◆ TASK TO CARRY OUT ◆
When a line in the entries contains the word "computer", copy that line in full.

◆ MATERIAL FOR THIS TASK ◆
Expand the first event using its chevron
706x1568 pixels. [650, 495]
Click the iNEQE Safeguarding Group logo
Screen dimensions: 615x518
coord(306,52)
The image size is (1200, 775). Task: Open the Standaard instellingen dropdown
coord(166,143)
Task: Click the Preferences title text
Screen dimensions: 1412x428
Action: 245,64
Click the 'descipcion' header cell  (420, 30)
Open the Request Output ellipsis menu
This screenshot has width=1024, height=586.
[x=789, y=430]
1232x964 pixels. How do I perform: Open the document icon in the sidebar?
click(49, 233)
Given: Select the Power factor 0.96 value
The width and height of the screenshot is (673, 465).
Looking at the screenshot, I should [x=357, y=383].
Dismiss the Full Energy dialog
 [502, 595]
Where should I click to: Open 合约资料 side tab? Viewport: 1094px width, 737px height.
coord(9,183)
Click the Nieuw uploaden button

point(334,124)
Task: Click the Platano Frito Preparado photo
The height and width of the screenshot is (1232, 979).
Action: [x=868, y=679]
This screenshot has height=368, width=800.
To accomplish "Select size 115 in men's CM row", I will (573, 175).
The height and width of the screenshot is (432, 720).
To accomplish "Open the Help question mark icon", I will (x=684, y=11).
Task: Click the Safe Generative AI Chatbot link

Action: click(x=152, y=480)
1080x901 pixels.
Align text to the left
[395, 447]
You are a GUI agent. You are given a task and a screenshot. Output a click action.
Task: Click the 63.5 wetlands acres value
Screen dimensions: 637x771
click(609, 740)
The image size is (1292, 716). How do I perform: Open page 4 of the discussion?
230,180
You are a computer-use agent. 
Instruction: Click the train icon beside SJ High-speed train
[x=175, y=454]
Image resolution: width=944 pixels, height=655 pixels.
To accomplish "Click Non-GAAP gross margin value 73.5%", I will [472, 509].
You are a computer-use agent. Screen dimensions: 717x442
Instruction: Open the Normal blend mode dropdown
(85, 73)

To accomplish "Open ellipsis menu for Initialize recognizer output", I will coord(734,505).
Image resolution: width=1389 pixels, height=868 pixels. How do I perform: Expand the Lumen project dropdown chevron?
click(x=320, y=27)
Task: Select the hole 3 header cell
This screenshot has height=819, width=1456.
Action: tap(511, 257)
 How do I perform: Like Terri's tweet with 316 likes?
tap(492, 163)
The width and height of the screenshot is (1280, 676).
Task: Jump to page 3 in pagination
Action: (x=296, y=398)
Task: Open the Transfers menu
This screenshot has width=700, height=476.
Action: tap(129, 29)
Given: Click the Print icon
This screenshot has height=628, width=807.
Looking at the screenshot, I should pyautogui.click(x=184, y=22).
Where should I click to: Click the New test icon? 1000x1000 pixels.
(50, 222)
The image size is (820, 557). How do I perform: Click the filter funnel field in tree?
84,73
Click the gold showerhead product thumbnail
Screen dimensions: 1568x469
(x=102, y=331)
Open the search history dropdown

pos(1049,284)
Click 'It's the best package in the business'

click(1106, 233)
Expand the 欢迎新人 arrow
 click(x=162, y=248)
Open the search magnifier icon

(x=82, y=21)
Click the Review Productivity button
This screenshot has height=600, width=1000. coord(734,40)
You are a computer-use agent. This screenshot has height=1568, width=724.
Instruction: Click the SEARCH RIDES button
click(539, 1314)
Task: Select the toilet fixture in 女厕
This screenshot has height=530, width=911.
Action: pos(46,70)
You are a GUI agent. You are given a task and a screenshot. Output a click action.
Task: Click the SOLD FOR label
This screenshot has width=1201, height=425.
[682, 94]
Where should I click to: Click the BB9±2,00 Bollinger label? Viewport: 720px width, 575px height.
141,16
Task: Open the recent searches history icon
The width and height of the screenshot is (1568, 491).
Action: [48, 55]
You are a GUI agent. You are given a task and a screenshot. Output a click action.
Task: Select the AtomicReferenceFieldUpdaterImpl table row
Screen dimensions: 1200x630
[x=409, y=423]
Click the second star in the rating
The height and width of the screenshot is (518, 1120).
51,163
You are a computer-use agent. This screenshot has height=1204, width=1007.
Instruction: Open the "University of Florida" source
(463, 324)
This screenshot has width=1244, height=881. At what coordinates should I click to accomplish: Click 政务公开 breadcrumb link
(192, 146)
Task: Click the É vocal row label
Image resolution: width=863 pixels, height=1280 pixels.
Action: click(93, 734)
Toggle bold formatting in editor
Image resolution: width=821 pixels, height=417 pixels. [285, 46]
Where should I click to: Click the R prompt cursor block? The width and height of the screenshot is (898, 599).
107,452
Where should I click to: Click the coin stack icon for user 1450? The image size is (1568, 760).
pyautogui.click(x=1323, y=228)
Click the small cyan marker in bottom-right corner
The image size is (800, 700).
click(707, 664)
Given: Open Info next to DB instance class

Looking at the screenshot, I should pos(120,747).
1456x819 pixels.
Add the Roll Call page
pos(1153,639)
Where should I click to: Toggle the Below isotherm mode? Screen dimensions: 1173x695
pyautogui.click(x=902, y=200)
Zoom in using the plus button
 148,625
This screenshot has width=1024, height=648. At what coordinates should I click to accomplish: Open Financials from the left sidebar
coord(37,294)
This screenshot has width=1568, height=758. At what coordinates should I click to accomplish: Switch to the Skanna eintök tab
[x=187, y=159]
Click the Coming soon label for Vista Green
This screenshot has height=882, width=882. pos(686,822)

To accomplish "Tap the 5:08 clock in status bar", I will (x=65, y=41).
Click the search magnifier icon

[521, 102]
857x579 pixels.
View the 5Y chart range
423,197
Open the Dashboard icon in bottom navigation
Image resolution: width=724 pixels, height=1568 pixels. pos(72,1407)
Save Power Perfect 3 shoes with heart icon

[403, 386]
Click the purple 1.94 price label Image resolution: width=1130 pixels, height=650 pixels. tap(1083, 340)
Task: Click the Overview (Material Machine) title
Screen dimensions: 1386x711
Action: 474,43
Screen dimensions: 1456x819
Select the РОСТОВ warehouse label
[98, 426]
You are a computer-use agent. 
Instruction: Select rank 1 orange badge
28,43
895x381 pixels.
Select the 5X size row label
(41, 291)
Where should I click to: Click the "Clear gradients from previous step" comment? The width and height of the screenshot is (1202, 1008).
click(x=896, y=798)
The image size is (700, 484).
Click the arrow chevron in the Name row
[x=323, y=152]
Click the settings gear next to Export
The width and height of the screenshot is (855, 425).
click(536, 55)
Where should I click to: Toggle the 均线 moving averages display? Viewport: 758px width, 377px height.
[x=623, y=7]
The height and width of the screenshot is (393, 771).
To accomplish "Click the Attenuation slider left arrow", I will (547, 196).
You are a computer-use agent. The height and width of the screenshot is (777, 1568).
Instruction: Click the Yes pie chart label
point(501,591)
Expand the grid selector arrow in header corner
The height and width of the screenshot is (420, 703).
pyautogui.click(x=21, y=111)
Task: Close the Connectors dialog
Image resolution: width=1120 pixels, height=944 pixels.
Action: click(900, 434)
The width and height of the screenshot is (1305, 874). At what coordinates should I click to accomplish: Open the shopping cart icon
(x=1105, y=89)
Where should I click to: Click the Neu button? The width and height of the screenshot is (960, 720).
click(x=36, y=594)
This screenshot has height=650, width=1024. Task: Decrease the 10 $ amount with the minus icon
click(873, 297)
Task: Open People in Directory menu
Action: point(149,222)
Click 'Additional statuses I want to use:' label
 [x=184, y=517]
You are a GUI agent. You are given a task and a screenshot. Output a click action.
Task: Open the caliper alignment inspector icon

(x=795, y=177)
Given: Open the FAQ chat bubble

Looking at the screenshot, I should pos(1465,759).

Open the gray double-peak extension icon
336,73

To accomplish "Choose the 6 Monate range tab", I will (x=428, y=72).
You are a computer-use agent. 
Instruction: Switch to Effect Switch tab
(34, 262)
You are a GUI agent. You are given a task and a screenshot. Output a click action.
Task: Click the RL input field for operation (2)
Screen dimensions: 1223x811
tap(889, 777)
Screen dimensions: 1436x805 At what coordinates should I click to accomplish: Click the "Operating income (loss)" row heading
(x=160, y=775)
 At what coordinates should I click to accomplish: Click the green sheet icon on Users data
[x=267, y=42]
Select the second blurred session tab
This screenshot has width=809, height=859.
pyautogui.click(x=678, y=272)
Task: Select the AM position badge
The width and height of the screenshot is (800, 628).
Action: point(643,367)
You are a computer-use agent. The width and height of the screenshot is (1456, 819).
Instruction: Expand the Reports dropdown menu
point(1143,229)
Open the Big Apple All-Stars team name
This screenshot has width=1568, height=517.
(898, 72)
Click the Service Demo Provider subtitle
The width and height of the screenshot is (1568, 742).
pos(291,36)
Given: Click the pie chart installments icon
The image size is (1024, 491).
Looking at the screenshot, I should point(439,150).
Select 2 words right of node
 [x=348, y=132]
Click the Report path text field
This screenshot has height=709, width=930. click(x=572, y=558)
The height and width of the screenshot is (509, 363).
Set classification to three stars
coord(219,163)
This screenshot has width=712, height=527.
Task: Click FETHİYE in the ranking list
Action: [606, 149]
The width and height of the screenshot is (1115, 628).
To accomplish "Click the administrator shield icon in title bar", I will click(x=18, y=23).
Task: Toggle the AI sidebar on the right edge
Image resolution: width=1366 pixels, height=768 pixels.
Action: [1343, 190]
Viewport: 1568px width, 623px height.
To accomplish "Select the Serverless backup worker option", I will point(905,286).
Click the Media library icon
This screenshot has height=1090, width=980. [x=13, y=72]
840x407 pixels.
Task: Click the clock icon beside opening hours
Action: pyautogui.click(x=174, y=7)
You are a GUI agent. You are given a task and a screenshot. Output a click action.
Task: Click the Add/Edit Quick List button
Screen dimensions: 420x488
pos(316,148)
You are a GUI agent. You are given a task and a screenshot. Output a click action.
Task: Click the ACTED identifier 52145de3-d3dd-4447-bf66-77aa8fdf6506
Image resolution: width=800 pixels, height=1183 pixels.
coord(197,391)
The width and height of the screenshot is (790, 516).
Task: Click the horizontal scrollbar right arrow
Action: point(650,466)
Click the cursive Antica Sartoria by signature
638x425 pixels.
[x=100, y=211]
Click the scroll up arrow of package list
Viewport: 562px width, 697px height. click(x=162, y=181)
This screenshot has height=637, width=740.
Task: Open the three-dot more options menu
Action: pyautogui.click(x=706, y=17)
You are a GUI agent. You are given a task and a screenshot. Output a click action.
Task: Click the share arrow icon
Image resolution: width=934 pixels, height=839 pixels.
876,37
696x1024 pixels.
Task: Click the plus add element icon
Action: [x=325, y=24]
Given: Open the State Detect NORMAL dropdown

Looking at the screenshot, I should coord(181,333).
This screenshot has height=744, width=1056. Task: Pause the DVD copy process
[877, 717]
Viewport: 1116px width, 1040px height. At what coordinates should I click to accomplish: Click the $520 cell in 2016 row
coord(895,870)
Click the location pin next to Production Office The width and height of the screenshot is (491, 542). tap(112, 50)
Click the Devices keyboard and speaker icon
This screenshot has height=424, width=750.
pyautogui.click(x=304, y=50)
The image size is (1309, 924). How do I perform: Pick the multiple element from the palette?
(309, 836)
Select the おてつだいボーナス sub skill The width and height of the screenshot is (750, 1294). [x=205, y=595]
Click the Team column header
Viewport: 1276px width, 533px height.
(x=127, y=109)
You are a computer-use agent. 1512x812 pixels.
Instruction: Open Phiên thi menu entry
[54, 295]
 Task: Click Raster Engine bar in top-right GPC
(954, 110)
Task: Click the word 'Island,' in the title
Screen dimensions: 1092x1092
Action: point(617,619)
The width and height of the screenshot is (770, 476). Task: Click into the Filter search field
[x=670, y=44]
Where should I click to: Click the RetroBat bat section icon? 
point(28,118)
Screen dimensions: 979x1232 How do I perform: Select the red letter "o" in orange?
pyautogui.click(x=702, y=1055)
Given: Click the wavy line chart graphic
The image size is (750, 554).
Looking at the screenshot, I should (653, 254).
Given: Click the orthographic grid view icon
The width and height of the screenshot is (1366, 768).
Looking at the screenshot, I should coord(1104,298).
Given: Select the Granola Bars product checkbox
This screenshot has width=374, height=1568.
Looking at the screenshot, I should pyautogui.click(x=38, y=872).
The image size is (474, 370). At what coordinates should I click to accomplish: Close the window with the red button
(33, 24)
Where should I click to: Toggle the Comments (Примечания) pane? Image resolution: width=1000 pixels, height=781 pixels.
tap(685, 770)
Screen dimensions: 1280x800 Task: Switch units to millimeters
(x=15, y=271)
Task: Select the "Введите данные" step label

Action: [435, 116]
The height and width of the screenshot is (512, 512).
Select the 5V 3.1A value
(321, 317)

◆ TASK OUTPUT ◆
You are a computer-use agent. 
You are a computer-use agent. Screen dimensions: 717x442
You are a computer-use agent. This screenshot has height=1568, width=724.
You are a computer-use agent. This screenshot has height=1204, width=1007.
You are a computer-use agent. 
You are a computer-use agent. The height and width of the screenshot is (777, 1568).
You are a computer-use agent. 
You are a computer-use agent. The width and height of the screenshot is (1456, 819).
You are a computer-use agent. 1512x812 pixels.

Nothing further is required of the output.